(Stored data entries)
Segment Open

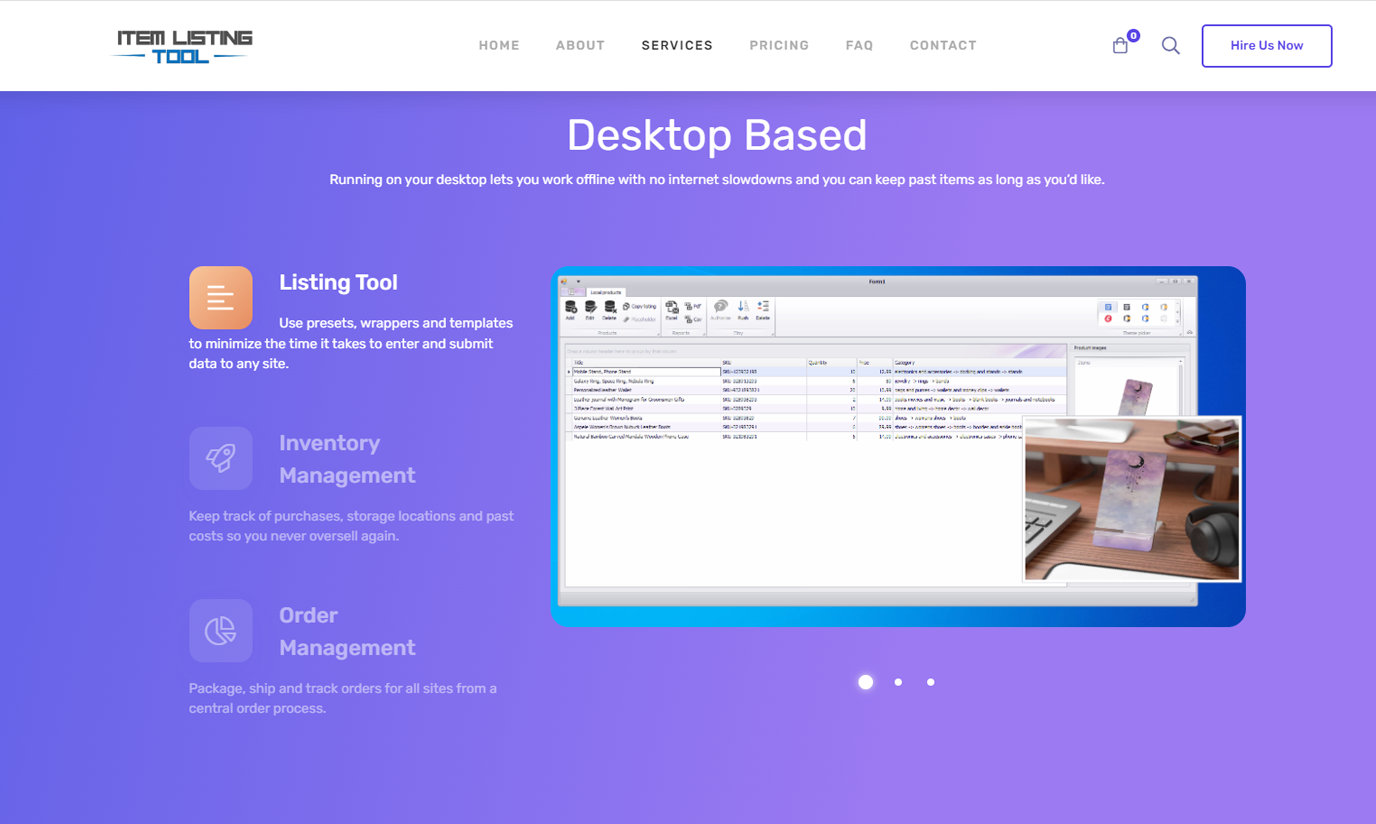The width and height of the screenshot is (1376, 824).
Task: Click the Item Listing Tool logo
Action: click(184, 46)
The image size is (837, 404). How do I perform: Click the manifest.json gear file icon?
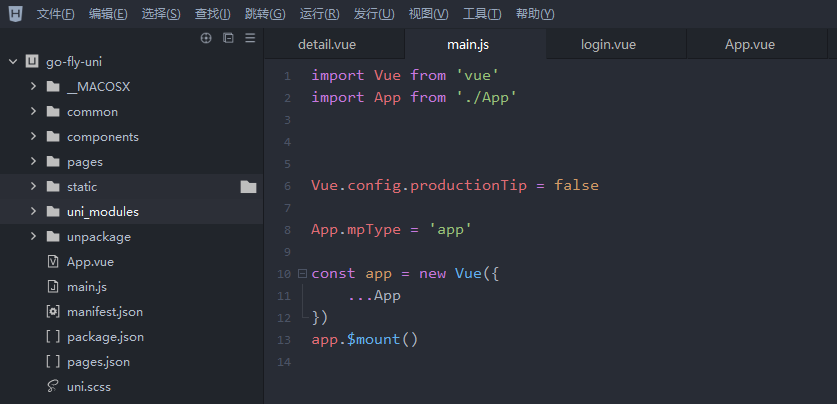[53, 312]
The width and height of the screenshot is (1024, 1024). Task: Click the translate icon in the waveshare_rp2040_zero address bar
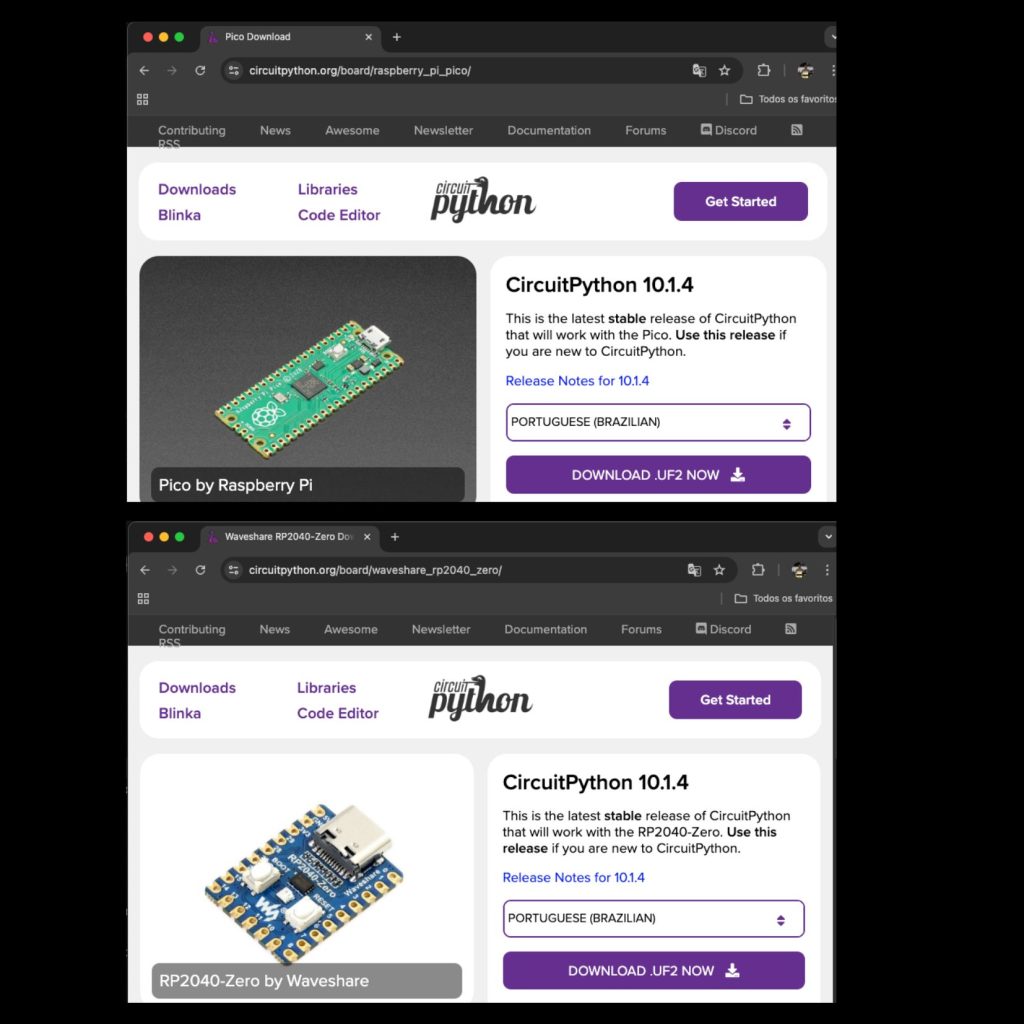coord(694,570)
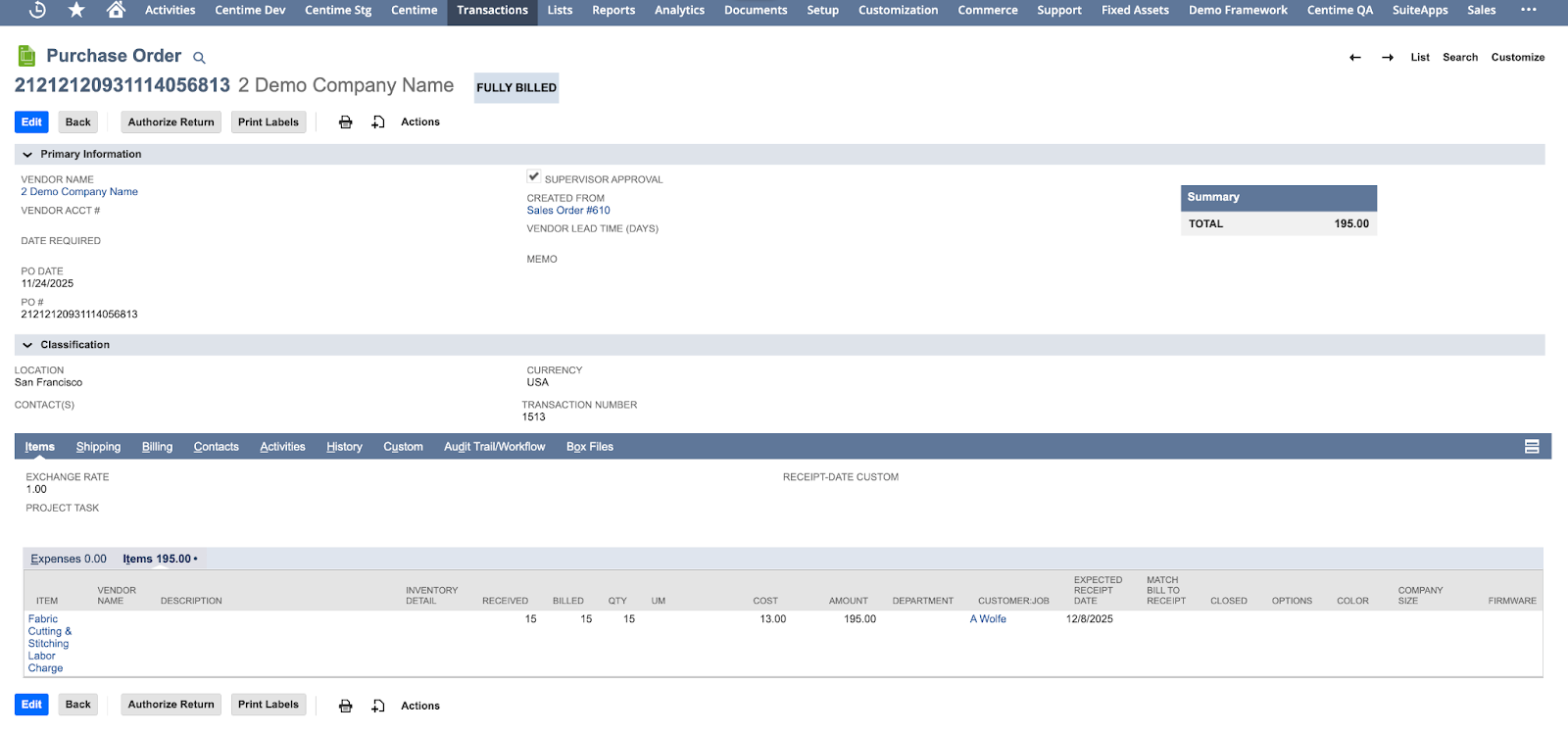Click the bottom print icon
This screenshot has width=1568, height=734.
345,706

Segment Closed

### Problem to work on
Each line from the one holding "The width and height of the screenshot is (1024, 1024)." to the end of the records above must be copied exactly; the pictures must not be copied.

### Answer for this exercise
The width and height of the screenshot is (1024, 1024). Task: Click the translate icon in the waveshare_rp2040_zero address bar
coord(694,570)
Click the bottom print icon
This screenshot has width=1568, height=734.
345,706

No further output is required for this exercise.